What needs to be done:
Return the data exactly, apart from leaving out the pictures.
══ Data listing
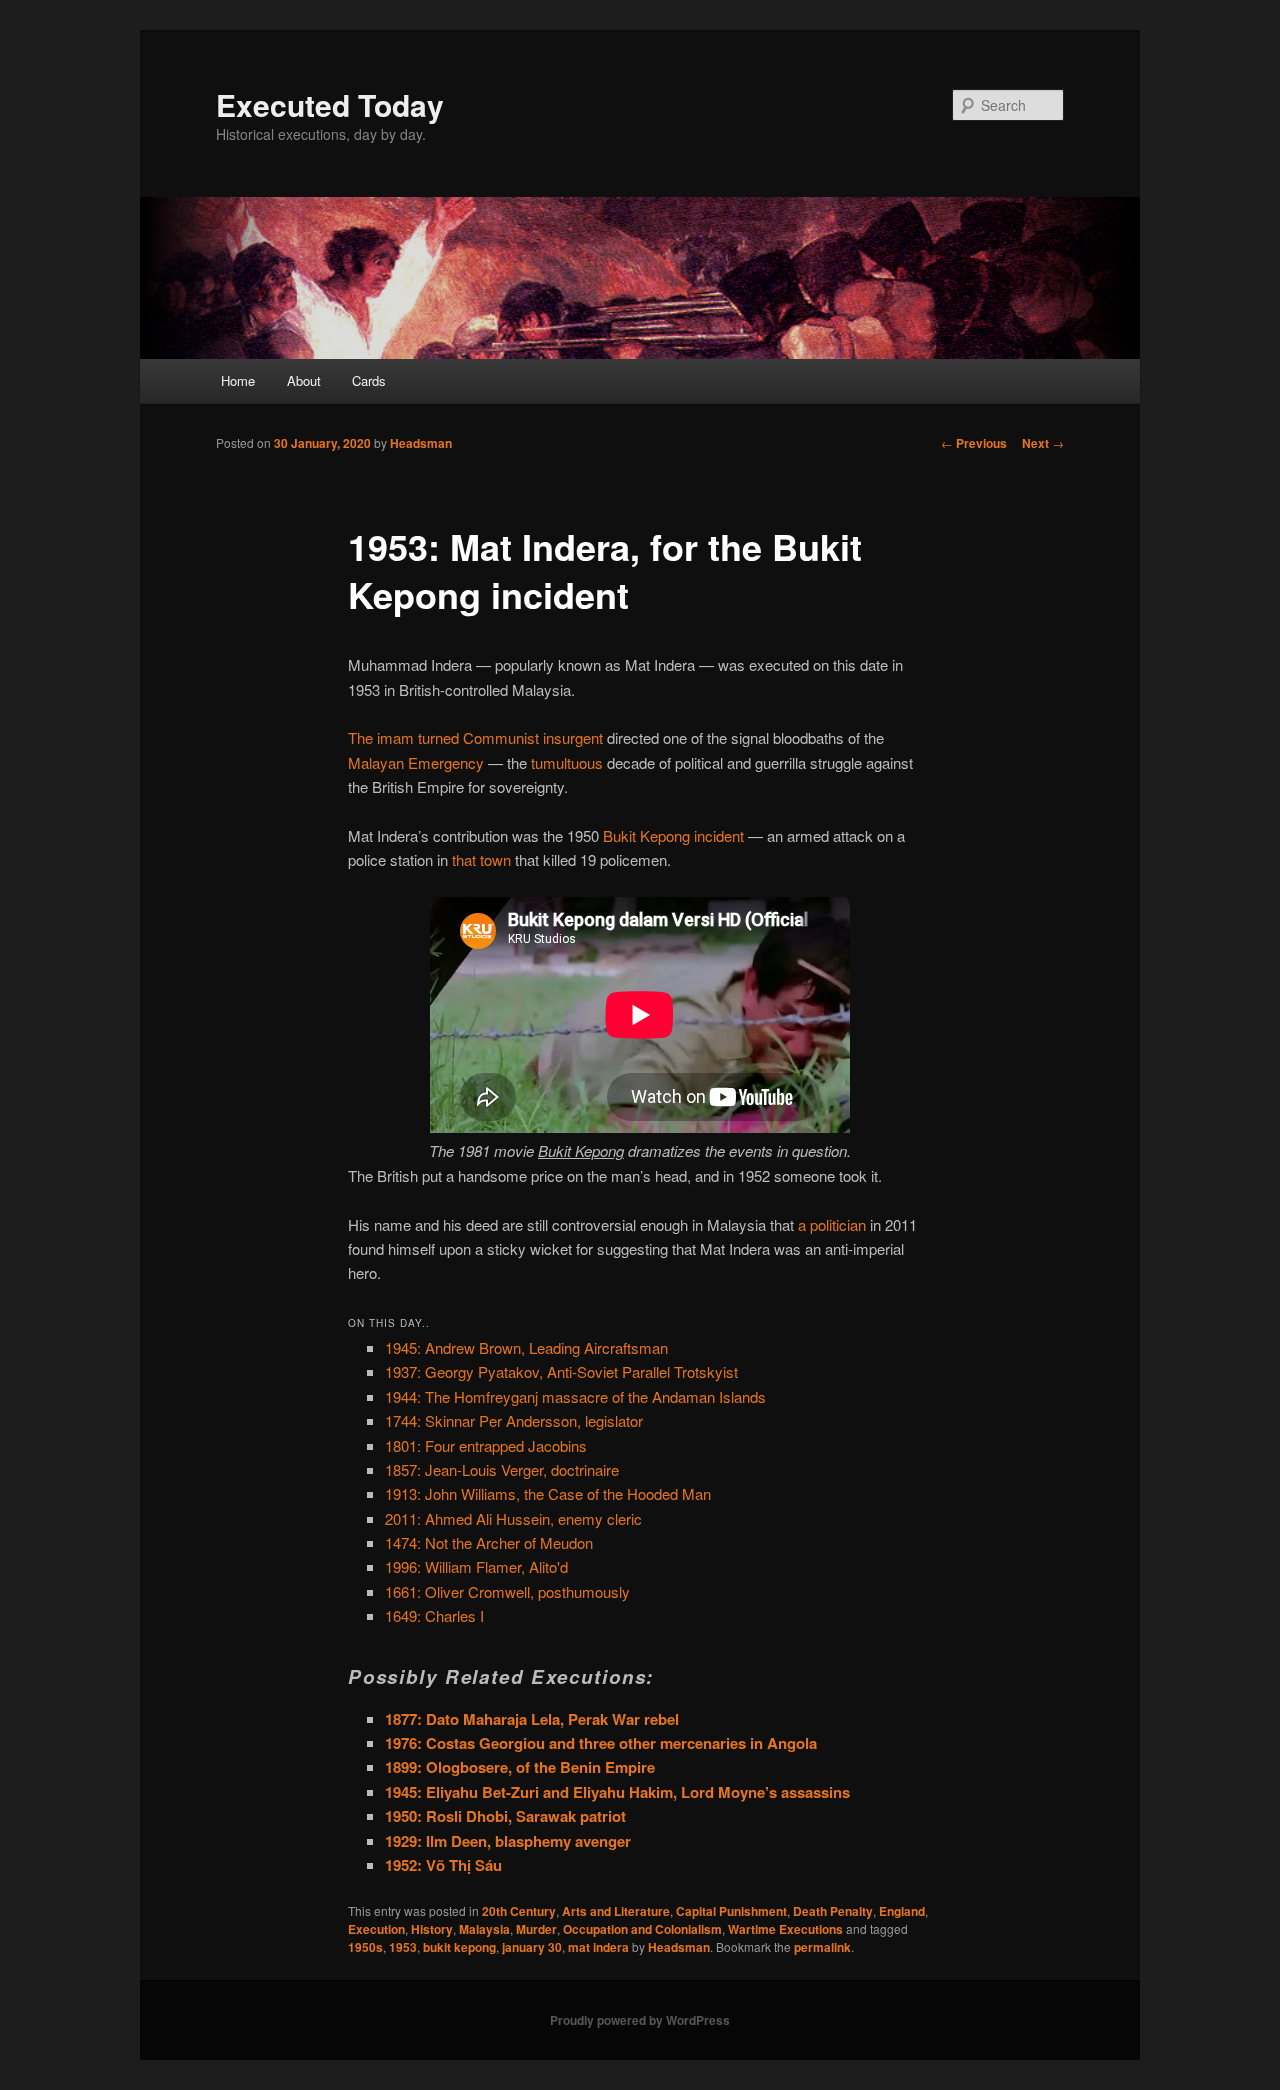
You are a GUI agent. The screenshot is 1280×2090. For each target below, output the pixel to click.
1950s (365, 1947)
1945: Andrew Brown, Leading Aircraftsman (526, 1347)
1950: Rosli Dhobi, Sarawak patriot (505, 1816)
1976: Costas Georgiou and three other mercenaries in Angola (601, 1743)
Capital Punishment (731, 1911)
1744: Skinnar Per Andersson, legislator (514, 1420)
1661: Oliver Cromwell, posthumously (507, 1591)
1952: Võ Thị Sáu (443, 1865)
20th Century (519, 1911)
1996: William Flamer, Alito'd (476, 1566)
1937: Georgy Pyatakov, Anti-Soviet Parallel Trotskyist (561, 1371)
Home (238, 380)
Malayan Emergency (416, 762)
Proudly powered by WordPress (640, 2020)
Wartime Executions (785, 1929)
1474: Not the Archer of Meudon (489, 1542)
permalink (822, 1947)
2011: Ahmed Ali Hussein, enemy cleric (513, 1518)
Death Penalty (833, 1911)
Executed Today (330, 104)
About (304, 380)
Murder (536, 1929)
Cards (369, 380)
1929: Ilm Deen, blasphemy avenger (508, 1841)
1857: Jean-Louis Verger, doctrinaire (502, 1469)
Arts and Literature (616, 1911)
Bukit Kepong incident (673, 835)
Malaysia (484, 1929)
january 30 (532, 1947)
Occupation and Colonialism (642, 1929)
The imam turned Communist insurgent (475, 737)
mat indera (598, 1947)
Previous (974, 443)
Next (1043, 443)
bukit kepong (459, 1947)
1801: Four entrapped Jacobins (486, 1445)
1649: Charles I (434, 1615)
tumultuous (567, 762)
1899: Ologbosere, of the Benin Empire (520, 1767)
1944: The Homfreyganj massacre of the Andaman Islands (575, 1396)
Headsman (421, 443)
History (432, 1929)
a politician (832, 1224)
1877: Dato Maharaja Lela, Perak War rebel (532, 1719)
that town (481, 859)
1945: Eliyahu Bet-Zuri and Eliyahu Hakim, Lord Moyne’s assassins (617, 1792)
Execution (376, 1929)
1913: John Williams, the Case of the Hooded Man (548, 1493)
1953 (403, 1947)
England (902, 1911)
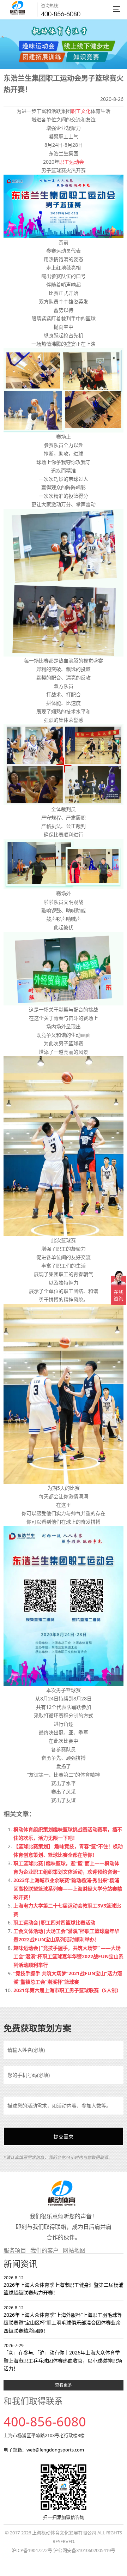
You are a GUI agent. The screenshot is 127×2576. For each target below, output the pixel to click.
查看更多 (63, 2385)
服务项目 (15, 2250)
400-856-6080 (60, 14)
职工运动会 (71, 161)
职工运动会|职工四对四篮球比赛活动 (54, 1922)
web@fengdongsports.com (55, 2450)
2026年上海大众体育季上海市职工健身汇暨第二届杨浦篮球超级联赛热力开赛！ (63, 2285)
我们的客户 (44, 2250)
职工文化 (81, 111)
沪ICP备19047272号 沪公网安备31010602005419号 (63, 2550)
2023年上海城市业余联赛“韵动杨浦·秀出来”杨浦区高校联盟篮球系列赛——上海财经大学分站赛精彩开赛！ (67, 1888)
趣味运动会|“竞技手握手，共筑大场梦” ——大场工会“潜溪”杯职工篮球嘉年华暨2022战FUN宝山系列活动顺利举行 (68, 1956)
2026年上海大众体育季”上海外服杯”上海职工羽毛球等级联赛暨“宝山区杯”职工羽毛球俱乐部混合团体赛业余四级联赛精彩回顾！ (63, 2319)
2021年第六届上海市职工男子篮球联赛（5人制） (67, 1990)
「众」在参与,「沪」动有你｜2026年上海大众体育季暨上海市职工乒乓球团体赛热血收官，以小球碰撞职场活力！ (63, 2357)
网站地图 (74, 2250)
════
Response:
You are a GUI agent. The screenshot is 1280×2090. For each target below, output the pixel to click.
1950s (365, 1947)
1945: Andrew Brown, Leading Aircraftsman (526, 1347)
1950: Rosli Dhobi, Sarawak patriot (505, 1816)
1976: Costas Georgiou and three other mercenaries in Angola (601, 1743)
Capital Punishment (731, 1911)
1744: Skinnar Per Andersson, legislator (514, 1420)
1661: Oliver Cromwell, posthumously (507, 1591)
1952: Võ Thị Sáu (443, 1865)
20th Century (519, 1911)
1996: William Flamer, Alito'd (476, 1566)
1937: Georgy Pyatakov, Anti-Soviet Parallel Trotskyist (561, 1371)
Home (238, 380)
Malayan Emergency (416, 762)
Proudly powered by WordPress (640, 2020)
Wartime Executions (785, 1929)
1474: Not the Archer of Meudon (489, 1542)
permalink (822, 1947)
2011: Ahmed Ali Hussein, enemy cleric (513, 1518)
Death Penalty (833, 1911)
Executed Today (330, 104)
About (304, 380)
Murder (536, 1929)
Cards (369, 380)
1929: Ilm Deen, blasphemy avenger (508, 1841)
1857: Jean-Louis Verger, doctrinaire (502, 1469)
Arts and Literature (616, 1911)
Bukit Kepong incident (673, 835)
Malaysia (484, 1929)
january 30 (532, 1947)
Occupation and Colonialism (642, 1929)
The imam turned Communist insurgent (475, 737)
mat indera (598, 1947)
Previous (974, 443)
Next (1043, 443)
bukit kepong (459, 1947)
1801: Four entrapped Jacobins (486, 1445)
1649: Charles I (434, 1615)
tumultuous (567, 762)
1899: Ologbosere, of the Benin Empire (520, 1767)
1944: The Homfreyganj massacre of the Andaman Islands (575, 1396)
Headsman (421, 443)
History (432, 1929)
a politician (832, 1224)
1877: Dato Maharaja Lela, Perak War rebel (532, 1719)
that town (481, 859)
1945: Eliyahu Bet-Zuri and Eliyahu Hakim, Lord Moyne’s assassins (617, 1792)
Execution (376, 1929)
1913: John Williams, the Case of the Hooded Man (548, 1493)
1953 (403, 1947)
England (902, 1911)
You are a GUI agent. The screenshot is 127×2576. For each target below, output the pixel to click.
查看更多 (63, 2385)
服务项目 (15, 2250)
400-856-6080 (60, 14)
职工运动会 (71, 161)
职工运动会|职工四对四篮球比赛活动 (54, 1922)
web@fengdongsports.com (55, 2450)
2026年上海大众体育季上海市职工健身汇暨第二届杨浦篮球超级联赛热力开赛！ (63, 2285)
我们的客户 (44, 2250)
职工文化 (81, 111)
沪ICP备19047272号 沪公网安备31010602005419号 (63, 2550)
2023年上海城市业余联赛“韵动杨浦·秀出来”杨浦区高校联盟篮球系列赛——上海财经大学分站赛精彩开赛！ (67, 1888)
趣味运动会|“竞技手握手，共筑大场梦” ——大场工会“潜溪”杯职工篮球嘉年华暨2022战FUN宝山系列活动顺利举行 (68, 1956)
2026年上海大众体育季”上海外服杯”上海职工羽毛球等级联赛暨“宝山区杯”职工羽毛球俱乐部混合团体赛业余四级联赛精彩回顾！ (63, 2319)
2021年第六届上海市职工男子篮球联赛（5人制） (67, 1990)
「众」在参与,「沪」动有你｜2026年上海大众体育季暨上海市职工乒乓球团体赛热血收官，以小球碰撞职场活力！ (63, 2357)
网站地图 (74, 2250)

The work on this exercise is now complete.